[Opening Data to use section]
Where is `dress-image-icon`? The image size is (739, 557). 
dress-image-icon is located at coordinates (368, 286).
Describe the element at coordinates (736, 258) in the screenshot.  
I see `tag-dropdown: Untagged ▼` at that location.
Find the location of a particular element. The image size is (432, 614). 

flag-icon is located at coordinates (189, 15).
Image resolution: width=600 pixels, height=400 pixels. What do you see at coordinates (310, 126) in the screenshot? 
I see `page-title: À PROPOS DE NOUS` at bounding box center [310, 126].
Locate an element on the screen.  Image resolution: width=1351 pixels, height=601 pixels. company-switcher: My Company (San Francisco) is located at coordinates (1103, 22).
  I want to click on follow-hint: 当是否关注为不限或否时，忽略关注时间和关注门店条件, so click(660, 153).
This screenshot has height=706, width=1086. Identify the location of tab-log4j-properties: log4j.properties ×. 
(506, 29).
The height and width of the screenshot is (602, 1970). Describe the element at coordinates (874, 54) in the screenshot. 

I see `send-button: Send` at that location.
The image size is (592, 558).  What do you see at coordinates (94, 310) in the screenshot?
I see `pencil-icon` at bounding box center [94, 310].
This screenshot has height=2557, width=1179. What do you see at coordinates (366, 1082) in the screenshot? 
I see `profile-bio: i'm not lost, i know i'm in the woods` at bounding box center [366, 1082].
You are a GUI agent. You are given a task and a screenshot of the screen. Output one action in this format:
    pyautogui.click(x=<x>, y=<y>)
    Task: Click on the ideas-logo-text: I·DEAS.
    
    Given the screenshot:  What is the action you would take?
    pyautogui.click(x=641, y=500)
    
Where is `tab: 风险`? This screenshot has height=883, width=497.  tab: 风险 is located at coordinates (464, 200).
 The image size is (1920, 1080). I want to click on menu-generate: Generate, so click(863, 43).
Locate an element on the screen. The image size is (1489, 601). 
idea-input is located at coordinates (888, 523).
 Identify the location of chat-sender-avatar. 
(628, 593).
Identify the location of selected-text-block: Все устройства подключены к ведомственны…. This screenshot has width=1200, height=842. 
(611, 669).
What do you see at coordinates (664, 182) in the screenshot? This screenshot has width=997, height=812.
[Closing Data to use section]
* **The problem**
Rewrite the entries from the start through the line containing "center [310, 126].", changing "screenshot" to "screen capture" and leaving everything else as it is.

* **Final answer**
Where is `dress-image-icon`? The image size is (739, 557). 
dress-image-icon is located at coordinates (368, 286).
Describe the element at coordinates (736, 258) in the screen capture.  
I see `tag-dropdown: Untagged ▼` at that location.
Find the location of a particular element. The image size is (432, 614). 

flag-icon is located at coordinates (189, 15).
Image resolution: width=600 pixels, height=400 pixels. What do you see at coordinates (310, 126) in the screen capture? 
I see `page-title: À PROPOS DE NOUS` at bounding box center [310, 126].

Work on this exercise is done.